They've shown rare documentaries about movie-making, the industry, biographical features on great stars, and lately, rarities from other sources, like the Frank Sinatra salute that Bob wrote about recently. Sinatra: A Man and His Music was wonderful and I'm looking forward to the other musical specials; thank you, TCM. I also caught a 1972 Judy Garland documentary -- Judy: Impressions of Garland -- that's a source of controversy among fans because of the people interviewed, like Dirk Bogarde (he co-starred with her in I Could Go On Singing) and director Charles Walters (Summer Stock, Easter Parade) speculate about Judy in ways that are not very complimentary.

Another extra that I love about TCM is that the channel is programmed properly. It's like the people who decide what to air when know what they're doing.
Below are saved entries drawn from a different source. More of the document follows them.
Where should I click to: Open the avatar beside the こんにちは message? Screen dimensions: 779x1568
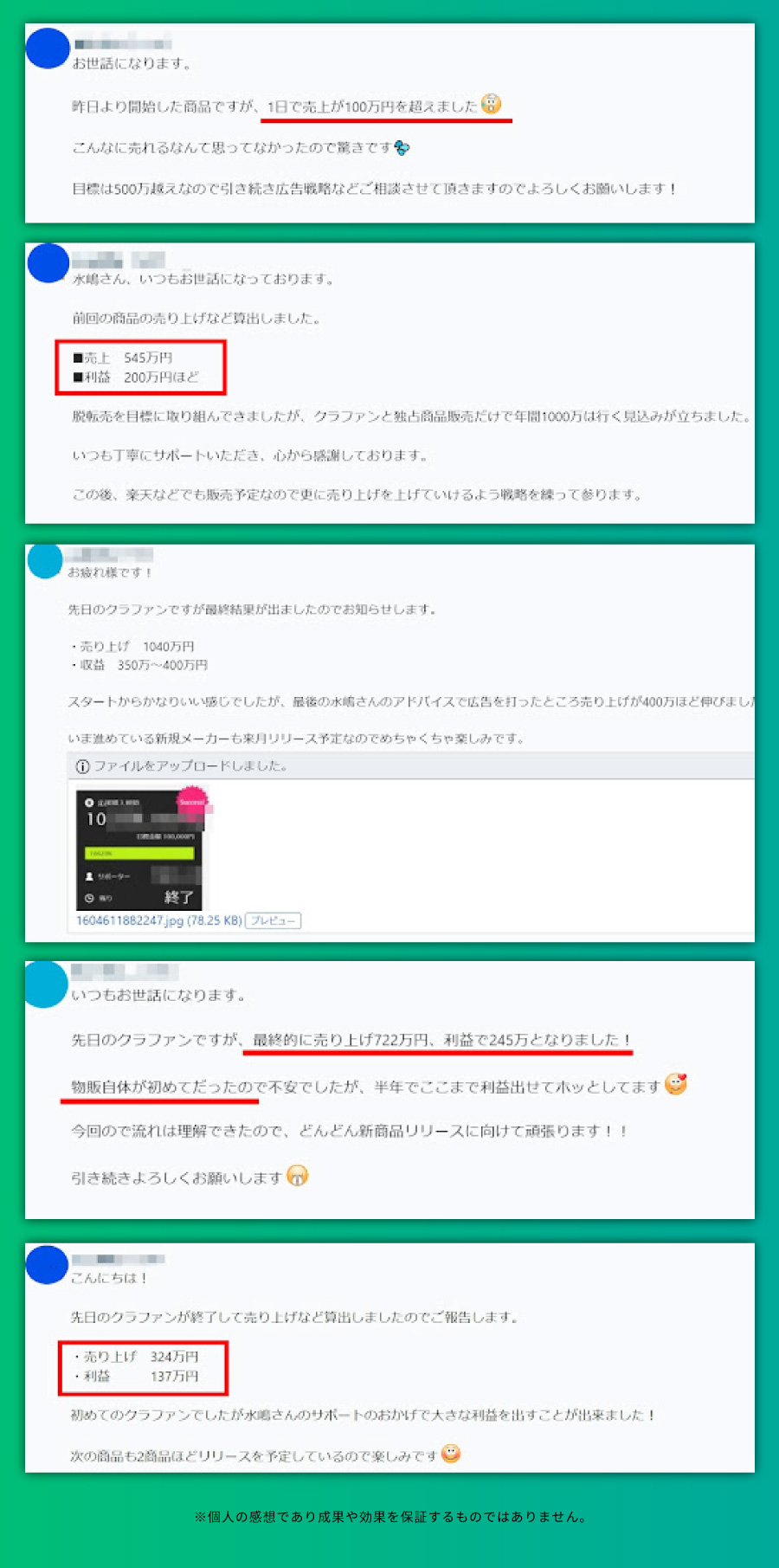[48, 1265]
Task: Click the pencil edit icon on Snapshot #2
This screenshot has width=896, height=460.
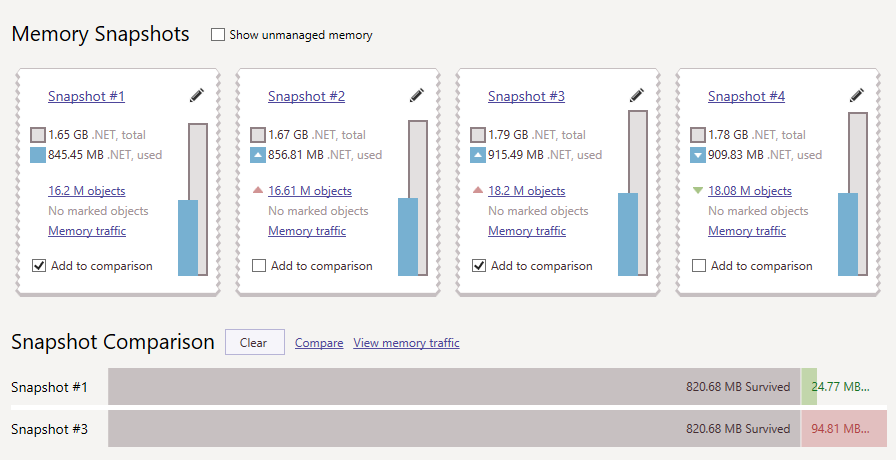Action: click(x=417, y=96)
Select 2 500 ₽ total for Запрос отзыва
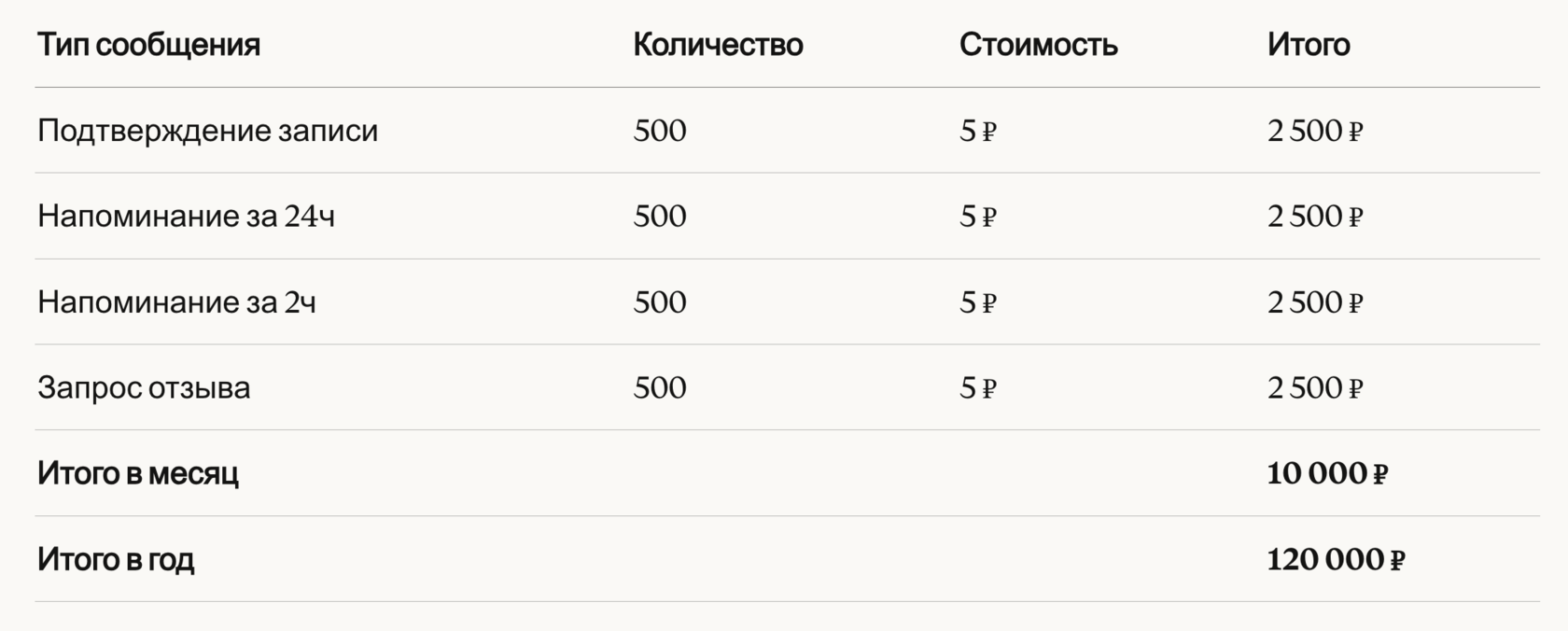Viewport: 1568px width, 631px height. click(1315, 388)
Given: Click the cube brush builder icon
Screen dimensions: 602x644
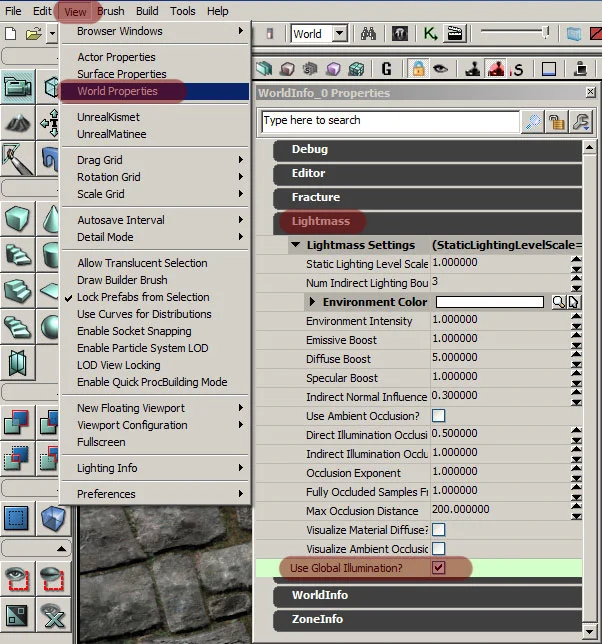Looking at the screenshot, I should pos(18,218).
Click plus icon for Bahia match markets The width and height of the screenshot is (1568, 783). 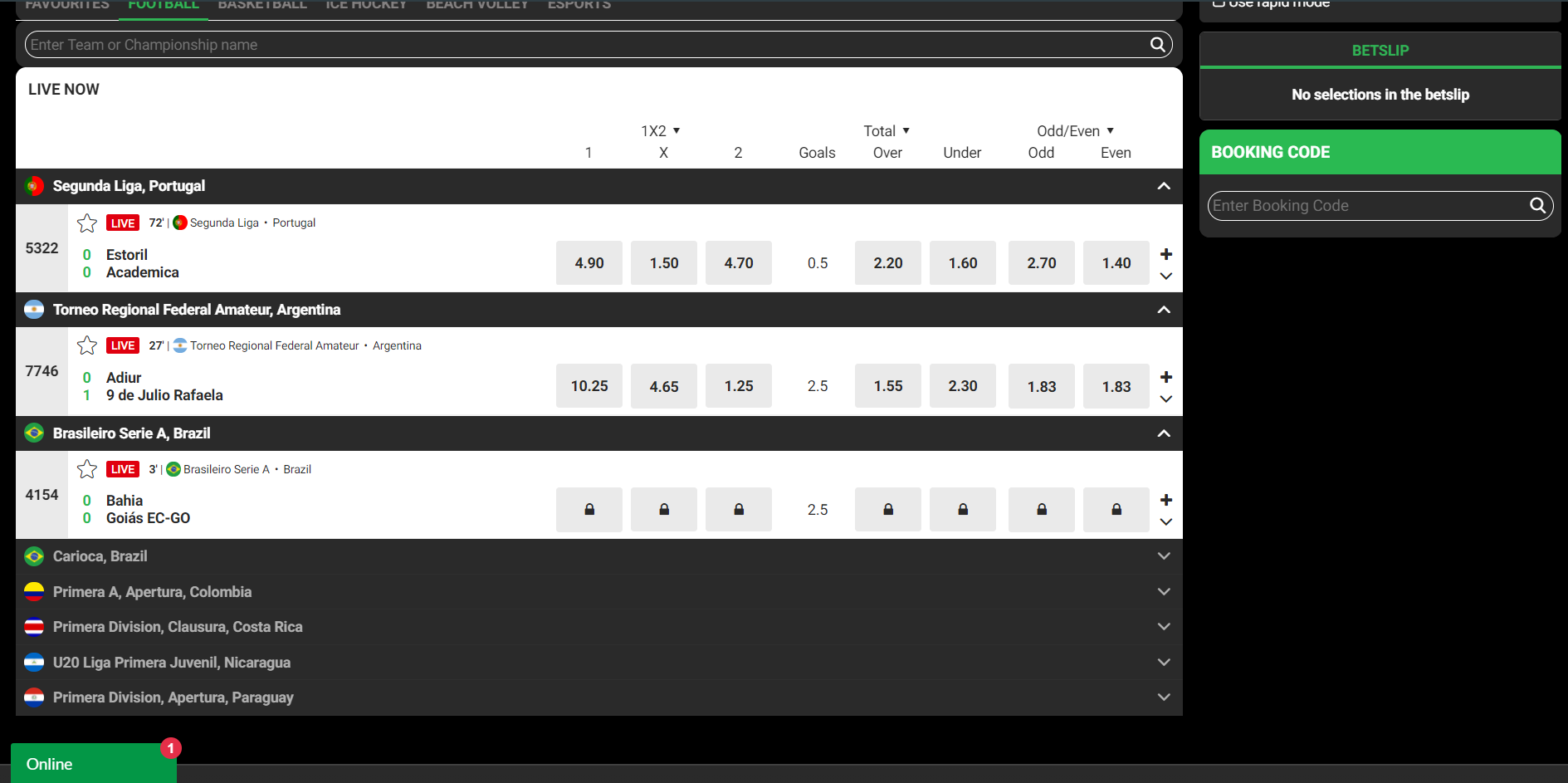click(1165, 500)
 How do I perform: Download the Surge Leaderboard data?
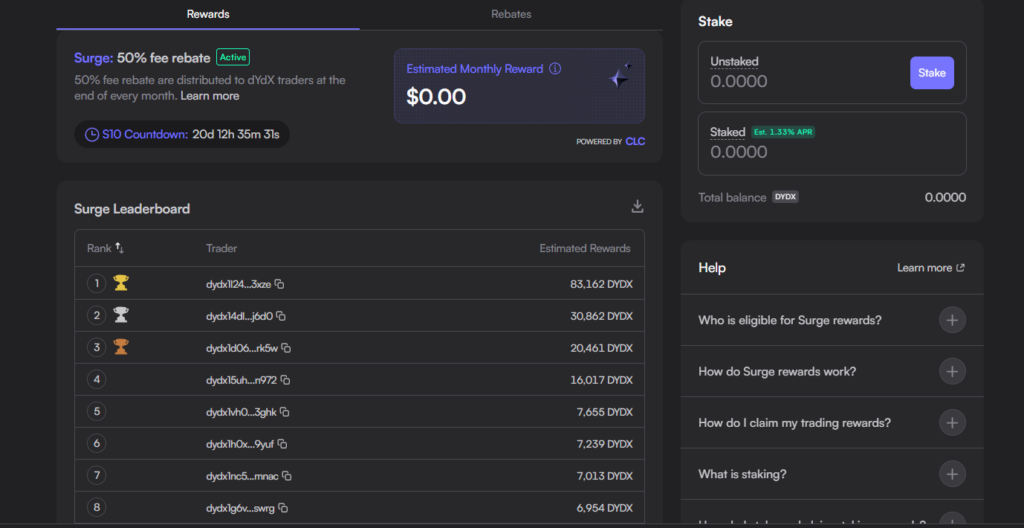637,207
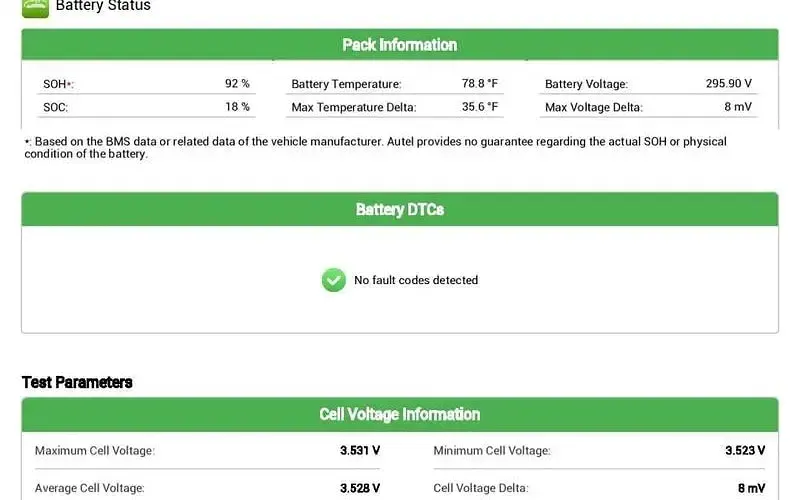The width and height of the screenshot is (800, 500).
Task: Click the Max Voltage Delta 8 mV value
Action: 738,107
They think like film fans. They take suggestions from viewers, including a Viewer's Choice segment. They plan a celebration of the Academy Awards the month that the Oscars take place. For Father's Day next month, they're showing a couple of movies about Dads: Father of the Bride (Spencer Tracy's version) and The Courtship of Eddie's Father (with Glenn Ford and little Ronnie Howard). And when Charlton Heston died recently, TCM put together a day of Heston films shortly thereafter.

TCM -- it stands for Turner Classic Movies. It could also stand for True Cinema Mecca, because that's what it is.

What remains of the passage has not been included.